The ongoing energy crisis in Pakistan has had a negative impact on overall growth of the industry in general, and the textiles industry in particular. The latter is considered to be the backbone of the country since it contributes more than 60 per cent in exports. The textiles sector of Punjab which accounts for 70 per cent in Pakistan is the biggest victim in current scenario, due to the 18th Amendment passed by the National Assembly of Pakistan back in 2009 in a bid to give provincial autonomy. After the amendment, provinces have a right to utilise their natural reserves first according to their needs before passing on surplus resources to other provinces.


Sindh and Khyber-Pakhtunkhwa (KPK) provinces have huge natural gas reserves, while Punjab has almost zero. The textiles industries operating in Sindh and KPK ensure round-the-clock natural gas for their captive power plants, where as those in Punjab are facing gas curtailment. According to Sui Northern Gas Pipelines Limited, a utility company responsible for distributing natural gas to Punjab and KPK, the Punjab textiles industry faced 100 days of gas curtailment in the year 2010, 150 days in 2011, 165 days in 2012, 240 days in 2013, 260 days in 2014, and 75 per cent curtailment till April 2015.
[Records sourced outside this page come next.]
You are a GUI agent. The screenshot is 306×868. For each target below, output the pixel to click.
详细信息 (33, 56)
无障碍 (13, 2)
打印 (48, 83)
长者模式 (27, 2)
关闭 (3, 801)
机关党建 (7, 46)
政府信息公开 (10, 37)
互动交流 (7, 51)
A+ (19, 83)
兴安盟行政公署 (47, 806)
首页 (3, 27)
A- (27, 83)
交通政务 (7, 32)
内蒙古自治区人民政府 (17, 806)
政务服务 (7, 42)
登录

The natural gas tariff is uniform for captive power plants across the country and is much cheaper than the electricity tariff, i.e. $5.63 per MMBTU if compared with electricity tariff which is around 0.14 cents per kwh. Even this natural gas tariff is quite high if compared with India ($4.66/MMBTU) and Bangladesh ($1.86/ MMBTU); still Pakistani textile gurus believe they can compete in EU with the current gas tariff.

 

In this backdrop, the textiles industry of Punjab is bound to rely more on electricity, which too is in short supply. According to the Pakistan Electric Power Company (PEPCO), the Punjab textiles industry faced 37 days of load-shedding in the year 2011, 66 days in 2012, 96 days in 2013, 122 days in 2014, and is currently facing 25 per cent of load shedding (till April 2015).


The difference in tariff between natural gas and electricity has been creating hurdles for the Punjab textiles industry to compete even within Pakistan. The capacity of a majority of Punjab-based mills are currently at halt, and since Punjab houses some 70 per cent of the total industrial load of the country right from basic to value-added textile units, the negative impact has started hurting export figures.


"It is not that we are in love with natural gas. We are repeatedly demanding gas for our captive power plants in order to be cost-effective and to save our textile units which are designed to operate round the clock," says SM Tanveer, chairman APTMA. "We are forced to curtail our shifts which result in layoffs across the province," he adds.


Similarly, Tanveer points out, the textiles industry has been burdened with an expenditure of PKR120 billion in terms of electricity tariff rises since August 2013. The Punjab-based textiles industry, which consumes 80 per cent of the entire PEPCO industrial load, has been primary victim.


The upshot is that Pakistani industry is losing out both on competitive advantage as well as export revenues.


Products from this particular sector are in demand in European countries, and Pakistani manufacturers also have the access to those markets. "The plan of doubling textile exports to the European Union after GSP Plus is not more than a dream. But is there enough energy supply and a level-playing field for us which could lead us to a higher exports target?" asks Jawwad.


The bottom-line, however is clear: for Pakistan to make the best of the benefits that can accrue from EU's GSP Plus status, it will first have to tide over its energy crisis.